Dear first-year you: I know you’re tired. I know your shoulders are tight and you can’t remember the last time you ate a meal sitting down. A few things, with love.
You are not behind. The center down the street that looks like it has everything figured out — it doesn’t. Every center you admire is held together by quiet daily systems and one or two people running on the fumes you’re running on. The visible polish is the smallest part of the operation.
What Providers Are Really Managing
Stop apologizing for your rate. The amount you’re charging is barely covering food, supplies, payroll, and the building. You are not ‘too expensive.’ You are barely sustainable. Build your rate to reflect what real care costs and let go of the families who didn’t want to pay for it. The ones who stay will be the ones you want.
Hire slower than you think. The first warm body you take in a panic will cost you four months of repair work. Pay for the temp coverage. Take the extra week. Find the person who actually wants this work.
Build the systems in week one. You think you’ll fix the paperwork later. You won’t. Build the staff file, the child file, the daily log, the renewal calendar before you open. The version of you in October will weep with gratitude.
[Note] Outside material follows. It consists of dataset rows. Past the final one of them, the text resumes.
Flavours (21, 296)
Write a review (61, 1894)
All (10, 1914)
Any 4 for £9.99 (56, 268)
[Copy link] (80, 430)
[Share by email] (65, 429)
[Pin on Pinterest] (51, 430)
Talk to other providers. Find two or three. Take them to coffee. Ask everything. They will save you years of mistakes. The community is generous if you ask.
What Helps the Day Run Better
Pay yourself. Even a small amount. Real money, out of the business account, into your personal one, on a regular schedule. If you don’t, the business will absorb every dollar you earn and you’ll burn out before year three.
Be honest with parents about everything you can be honest about. The hard conversations, the policy changes, the moments where you weren’t perfect. Honest relationships outlast everything else.
Take Sundays. Not for paperwork. For your life. Whatever the version of Sunday looks like for you — pancakes, a walk, your kids, your partner, a long phone call with your mom — protect it. The center will not collapse if you take one day a week off. It will collapse if you don’t.
And remember: you started this because you believe early childhood matters. Don’t lose that under the paperwork. The kids are why you’re doing this. The systems are how you keep doing this.
Love, future you.
Why This Matters
The strongest programs usually come back to the same foundation: clear systems, safe routines, and strong relationships. California Child Care Licensing provides the oversight framework for licensed care, while NAEYC’s family engagement principles reinforce the value of consistent relationships with families.
Final Thoughts
When the system is clear, the work becomes lighter, the team feels steadier, and families feel the difference.